Preferably, said temperature is of from 60 to 200.degree. C., more
preferably of from 60 to 150.degree. C. In practice, said
temperature may vary strongly between different hydrocarbon
containing formations. In the present invention, said temperature
may be at least 60.degree. C., suitably at least 80.degree. C.,
more suitably at least 90.degree. C., most suitably at least
100.degree. C. Further, said temperature may be at most 200.degree.
C., suitably at most 180.degree. C., more suitably at most
160.degree. C., most suitably at most 150.degree. C.
[0105] In the present method of treating a hydrocarbon containing
formation, in particular a crude oil-bearing formation, the
surfactant(s) (an alkoxylated alcohol anionic surfactant (AAS) and
optionally a second surfactant, such as an internal olefin
sulfonate (IOS)) is or are applied in cEOR (chemical Enhanced Oil
Recovery) at the location of the hydrocarbon containing formation,
more in particular by providing the above-described composition to
at least a portion of the hydrocarbon containing formation and then
allowing the surfactant(s) from said composition to interact with
the hydrocarbons in the hydrocarbon containing formation.
[0106] Normally, surfactants for enhanced hydrocarbon recovery are
transported to a hydrocarbon recovery location and stored at that
location in the form of an aqueous solution containing for example
30 to 35 wt. % of the surfactant(s).

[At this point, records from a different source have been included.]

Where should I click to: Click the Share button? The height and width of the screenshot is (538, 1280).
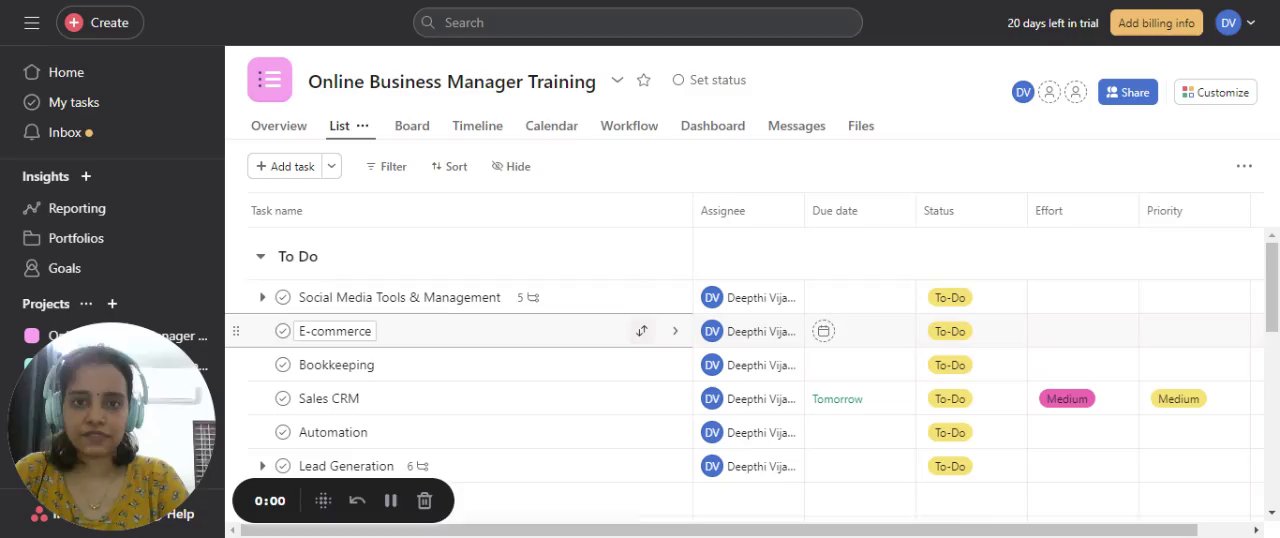point(1127,92)
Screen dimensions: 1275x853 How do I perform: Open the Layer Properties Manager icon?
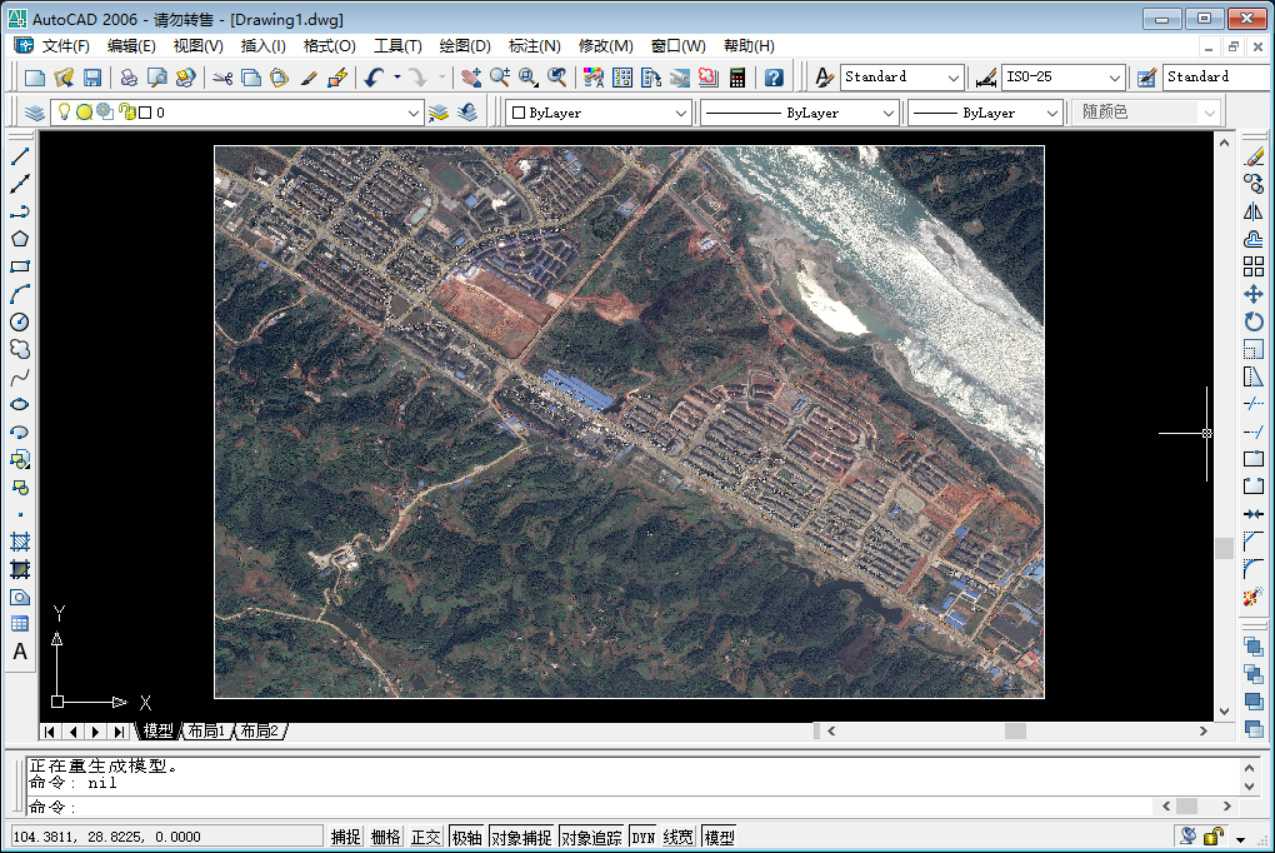click(x=35, y=113)
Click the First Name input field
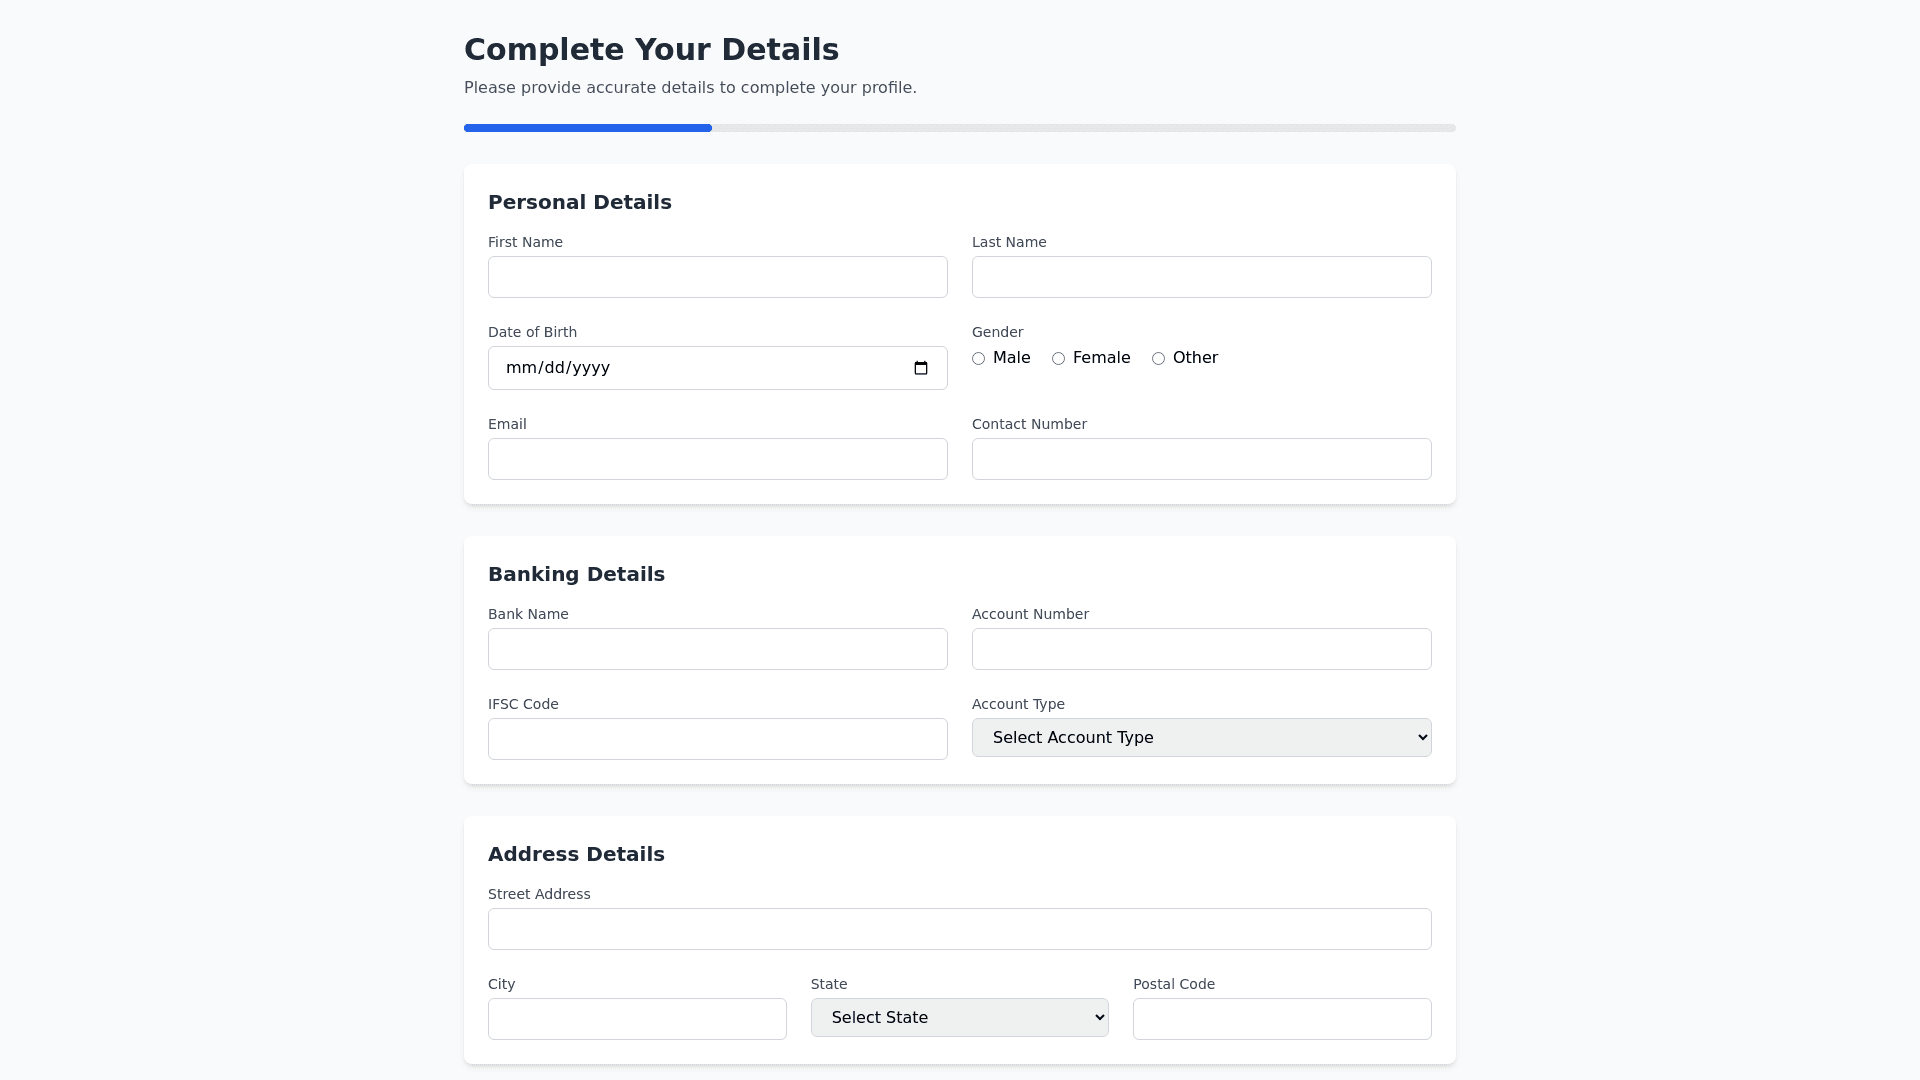Screen dimensions: 1920x1080 (717, 277)
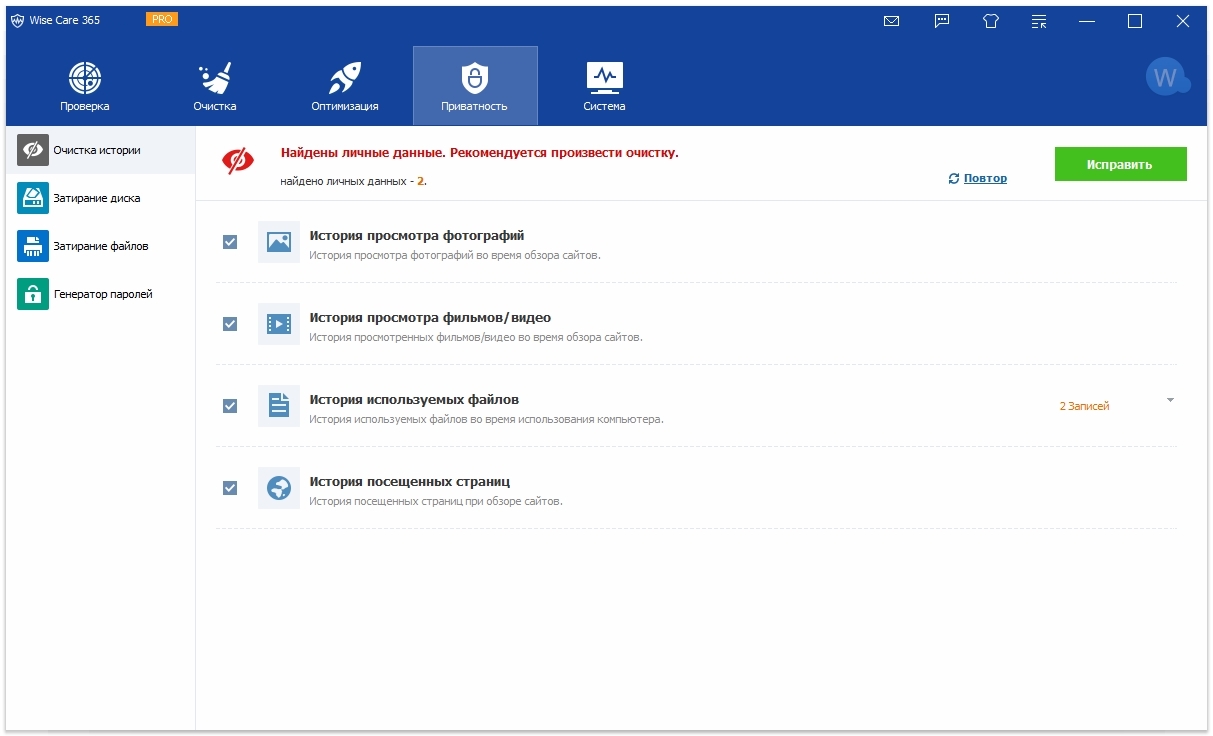Viewport: 1213px width, 736px height.
Task: Switch to the Очистка tab
Action: coord(215,86)
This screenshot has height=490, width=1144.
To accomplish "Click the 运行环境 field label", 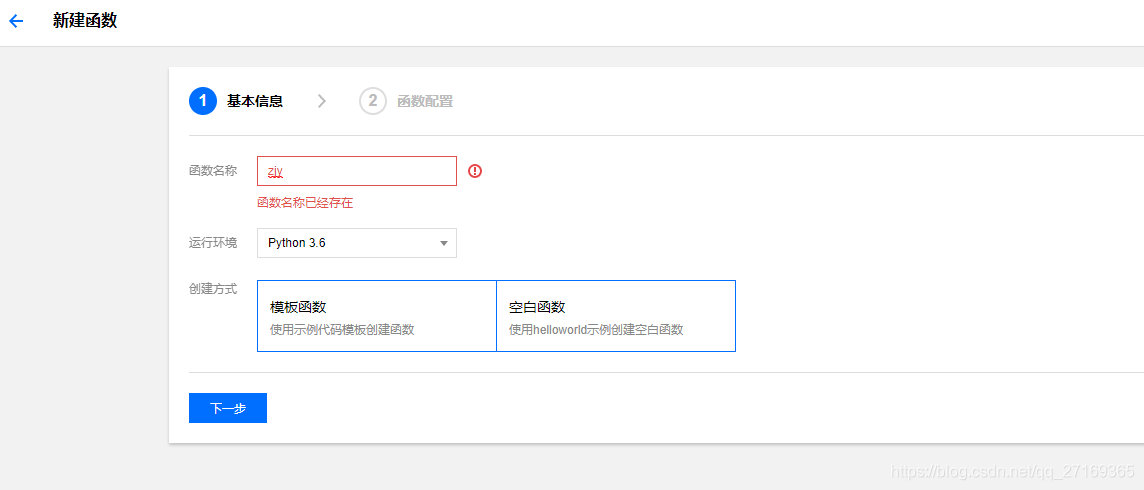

At the hydrocarbon recovery
location, such solution would then be further diluted to a 0.05-2
wt. % solution, before it is injected into a hydrocarbon containing
formation. By such dilution, an aqueous fluid is formed which fluid
can be injected into the hydrocarbon containing formation, that is
to say an injectable fluid. The water or brine used in such further
dilution may originate from the hydrocarbon containing formation
(from which hydrocarbons are to be recovered) or from any other
source.
[0107] The total amount of the surfactant(s) in said injectable
fluid may be of from 0.05 to 2 wt. %, preferably 0.1 to 1.5 wt. %,
more preferably 0.1 to 1.0 wt. %, most preferably 0.2 to 0.5 wt.
%.
[0108] Hydrocarbons may be produced from hydrocarbon containing
formations through wells penetrating such formations.
"Hydrocarbons" are generally defined as molecules formed primarily
of carbon and hydrogen atoms such as oil and natural gas.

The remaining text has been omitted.